Sunday, November 11, 2007

PJs

Last night, I put on my pajamas. Not just any pajamas. THE pajamas.

The ones that I was wearing about fifteen months ago, when I lurched up out of a doze, aware that the timer was chiming in the kitchen, and that I had to get those meatballs out of the oven right quick, so I walked quickly up the hall, and my foot caught in the baggy leg of the pajamas, and I went down, shattering the upper part of my left arm to the point where orthopedic surgery was needed to replace the top of the bone and the ball itself.

Free anatomy lesson: the top of the arm looks like a golf club. The 'ball' is irregularly shaped, which is why when you lift the arm all the way up, the shoulder moves, too, for that last bit of motion.

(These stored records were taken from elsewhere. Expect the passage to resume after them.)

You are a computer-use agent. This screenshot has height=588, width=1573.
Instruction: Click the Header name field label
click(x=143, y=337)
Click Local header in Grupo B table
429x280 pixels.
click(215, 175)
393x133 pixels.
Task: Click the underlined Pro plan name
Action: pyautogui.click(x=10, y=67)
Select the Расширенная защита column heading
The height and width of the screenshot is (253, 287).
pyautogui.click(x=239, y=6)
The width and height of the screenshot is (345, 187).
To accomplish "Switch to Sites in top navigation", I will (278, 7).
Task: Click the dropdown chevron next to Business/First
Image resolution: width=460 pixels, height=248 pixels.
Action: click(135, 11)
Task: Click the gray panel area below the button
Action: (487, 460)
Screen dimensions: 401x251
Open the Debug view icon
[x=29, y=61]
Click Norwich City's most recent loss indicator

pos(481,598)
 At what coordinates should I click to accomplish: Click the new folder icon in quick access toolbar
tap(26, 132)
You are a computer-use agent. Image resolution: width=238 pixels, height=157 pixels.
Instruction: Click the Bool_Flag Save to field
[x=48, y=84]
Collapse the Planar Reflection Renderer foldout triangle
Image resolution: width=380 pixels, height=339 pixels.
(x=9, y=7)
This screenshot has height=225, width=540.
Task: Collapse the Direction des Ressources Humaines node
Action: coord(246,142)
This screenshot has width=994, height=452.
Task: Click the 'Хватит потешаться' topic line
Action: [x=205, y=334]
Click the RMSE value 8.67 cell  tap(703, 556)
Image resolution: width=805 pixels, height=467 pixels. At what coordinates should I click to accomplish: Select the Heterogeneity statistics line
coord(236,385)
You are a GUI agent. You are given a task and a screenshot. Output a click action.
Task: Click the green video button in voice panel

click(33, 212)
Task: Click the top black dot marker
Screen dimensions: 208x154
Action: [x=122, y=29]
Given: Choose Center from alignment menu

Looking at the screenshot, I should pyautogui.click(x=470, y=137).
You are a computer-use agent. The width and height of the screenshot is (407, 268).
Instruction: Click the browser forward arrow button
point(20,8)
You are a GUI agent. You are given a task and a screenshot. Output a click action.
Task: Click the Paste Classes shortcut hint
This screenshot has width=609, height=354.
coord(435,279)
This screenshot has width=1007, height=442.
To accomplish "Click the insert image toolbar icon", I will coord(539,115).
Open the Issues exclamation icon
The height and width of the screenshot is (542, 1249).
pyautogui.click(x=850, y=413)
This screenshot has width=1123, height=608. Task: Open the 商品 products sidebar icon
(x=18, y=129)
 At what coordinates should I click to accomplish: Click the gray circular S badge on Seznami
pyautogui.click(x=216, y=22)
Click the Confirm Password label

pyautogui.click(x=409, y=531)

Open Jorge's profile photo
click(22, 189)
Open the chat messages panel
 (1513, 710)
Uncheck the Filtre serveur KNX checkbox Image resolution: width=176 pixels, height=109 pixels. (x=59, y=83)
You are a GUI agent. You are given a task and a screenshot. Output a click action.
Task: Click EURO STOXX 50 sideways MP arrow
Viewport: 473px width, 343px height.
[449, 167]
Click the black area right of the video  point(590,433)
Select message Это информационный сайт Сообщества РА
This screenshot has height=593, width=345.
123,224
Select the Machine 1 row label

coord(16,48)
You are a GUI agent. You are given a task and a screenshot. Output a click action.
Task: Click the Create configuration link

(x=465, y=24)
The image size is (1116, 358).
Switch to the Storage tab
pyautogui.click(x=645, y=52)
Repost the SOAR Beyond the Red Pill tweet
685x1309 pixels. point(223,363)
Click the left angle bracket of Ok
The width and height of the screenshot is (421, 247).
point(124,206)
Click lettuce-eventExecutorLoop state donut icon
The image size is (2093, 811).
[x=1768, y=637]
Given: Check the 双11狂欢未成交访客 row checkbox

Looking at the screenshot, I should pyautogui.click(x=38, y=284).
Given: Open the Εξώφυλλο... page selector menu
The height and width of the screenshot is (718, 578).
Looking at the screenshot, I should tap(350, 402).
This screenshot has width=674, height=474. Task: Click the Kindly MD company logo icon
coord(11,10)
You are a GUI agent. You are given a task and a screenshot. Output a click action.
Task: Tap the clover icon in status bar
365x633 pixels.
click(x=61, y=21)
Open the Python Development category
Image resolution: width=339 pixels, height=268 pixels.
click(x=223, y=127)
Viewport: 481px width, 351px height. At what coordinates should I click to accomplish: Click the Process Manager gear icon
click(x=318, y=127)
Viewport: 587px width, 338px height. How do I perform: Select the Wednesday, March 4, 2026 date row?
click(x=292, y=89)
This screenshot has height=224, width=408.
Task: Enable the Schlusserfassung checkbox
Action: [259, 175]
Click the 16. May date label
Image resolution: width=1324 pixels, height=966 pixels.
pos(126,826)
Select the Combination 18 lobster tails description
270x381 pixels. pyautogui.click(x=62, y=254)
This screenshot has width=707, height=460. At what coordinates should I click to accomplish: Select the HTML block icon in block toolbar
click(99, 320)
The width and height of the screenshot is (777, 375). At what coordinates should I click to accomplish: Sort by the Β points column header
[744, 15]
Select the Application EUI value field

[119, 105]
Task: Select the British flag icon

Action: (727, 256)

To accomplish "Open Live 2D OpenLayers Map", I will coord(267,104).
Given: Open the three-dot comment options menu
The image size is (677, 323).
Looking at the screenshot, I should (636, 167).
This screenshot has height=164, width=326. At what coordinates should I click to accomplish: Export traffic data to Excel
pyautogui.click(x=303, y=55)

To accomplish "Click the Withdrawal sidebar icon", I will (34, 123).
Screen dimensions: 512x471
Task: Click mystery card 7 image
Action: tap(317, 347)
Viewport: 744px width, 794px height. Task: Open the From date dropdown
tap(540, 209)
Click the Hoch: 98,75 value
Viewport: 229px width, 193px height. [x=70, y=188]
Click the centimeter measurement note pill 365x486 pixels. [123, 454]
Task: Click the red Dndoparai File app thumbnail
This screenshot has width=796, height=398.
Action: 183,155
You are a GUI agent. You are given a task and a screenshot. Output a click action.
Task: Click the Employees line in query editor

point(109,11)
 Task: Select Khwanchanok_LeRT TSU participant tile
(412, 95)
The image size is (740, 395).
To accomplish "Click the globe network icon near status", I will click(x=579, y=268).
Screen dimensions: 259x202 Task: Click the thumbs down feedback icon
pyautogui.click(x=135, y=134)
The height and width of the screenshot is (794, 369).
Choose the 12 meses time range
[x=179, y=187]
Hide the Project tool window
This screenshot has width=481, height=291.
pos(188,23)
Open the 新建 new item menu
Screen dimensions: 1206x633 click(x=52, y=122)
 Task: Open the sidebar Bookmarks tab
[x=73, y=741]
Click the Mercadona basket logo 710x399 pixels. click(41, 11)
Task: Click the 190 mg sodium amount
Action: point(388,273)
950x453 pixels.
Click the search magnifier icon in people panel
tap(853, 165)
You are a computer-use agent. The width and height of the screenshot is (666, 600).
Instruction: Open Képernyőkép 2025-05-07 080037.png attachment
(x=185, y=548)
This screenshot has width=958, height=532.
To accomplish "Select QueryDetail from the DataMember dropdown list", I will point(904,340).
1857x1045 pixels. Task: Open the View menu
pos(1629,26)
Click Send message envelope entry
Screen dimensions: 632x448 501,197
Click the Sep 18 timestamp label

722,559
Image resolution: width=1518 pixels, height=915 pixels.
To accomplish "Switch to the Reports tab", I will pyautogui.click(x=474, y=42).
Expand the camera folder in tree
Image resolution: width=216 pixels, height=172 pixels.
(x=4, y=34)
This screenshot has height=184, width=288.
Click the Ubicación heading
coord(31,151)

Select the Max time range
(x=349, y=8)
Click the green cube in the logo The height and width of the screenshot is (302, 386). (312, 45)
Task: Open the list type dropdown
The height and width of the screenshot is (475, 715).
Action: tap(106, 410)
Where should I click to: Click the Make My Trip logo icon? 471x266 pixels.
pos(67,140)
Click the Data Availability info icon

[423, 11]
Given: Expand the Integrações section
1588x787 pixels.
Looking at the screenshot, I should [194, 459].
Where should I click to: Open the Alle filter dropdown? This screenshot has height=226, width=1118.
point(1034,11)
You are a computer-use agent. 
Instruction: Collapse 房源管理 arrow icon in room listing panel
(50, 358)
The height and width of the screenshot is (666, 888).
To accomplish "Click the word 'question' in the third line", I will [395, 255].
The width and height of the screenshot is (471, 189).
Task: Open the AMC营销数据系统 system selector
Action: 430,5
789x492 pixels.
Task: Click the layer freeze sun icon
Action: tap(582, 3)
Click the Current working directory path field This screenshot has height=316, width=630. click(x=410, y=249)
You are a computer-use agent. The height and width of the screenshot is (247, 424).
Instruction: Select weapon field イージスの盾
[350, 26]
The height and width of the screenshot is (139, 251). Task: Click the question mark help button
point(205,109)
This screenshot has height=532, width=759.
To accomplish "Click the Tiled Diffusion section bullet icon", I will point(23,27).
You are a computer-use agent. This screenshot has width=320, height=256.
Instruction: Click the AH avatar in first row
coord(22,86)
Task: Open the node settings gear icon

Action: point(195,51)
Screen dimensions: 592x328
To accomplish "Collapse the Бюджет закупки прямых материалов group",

After we found out that this wasn't just a sprain, or just a break, but was, in fact, just about as bad as it could possibly get, I turned to my wife and asked her to get rid of those pajamas. To throw them away, or put them someplace where I'd never see them again. And indeed I didn't. About six months ago, I asked about them, and she didn't know where they were, or even if we still had them. Last night, poring through her box of 'do not wear' clothes, she found them. I tried them on.

They're a little baggy.

2 comments:

The 4th Doctor said...

What a horrendous accident! That's my kind of luck. However, it does present a philosophical problem; to blame the pajamas...or the foot that tripped....or the floor...or that unusually thick patch of air you had to walk through on the way to the kitchen...

Cerulean Bill said...

Fortunately, I was so stunned and groggy immediately afterward that I crawled (literally) back to bed, fell asleep, and when I awoke was perfectly happy, except for what appeared to be a minor ache in my left arm -- soon, I was sure, to disappear. So there was no reason to blame anyone.

Now, in retrospect, it's clearly Bush's fault. Though the invocation of hyperdense air (or as we simpletons call it, concrete) does have possibilities as well.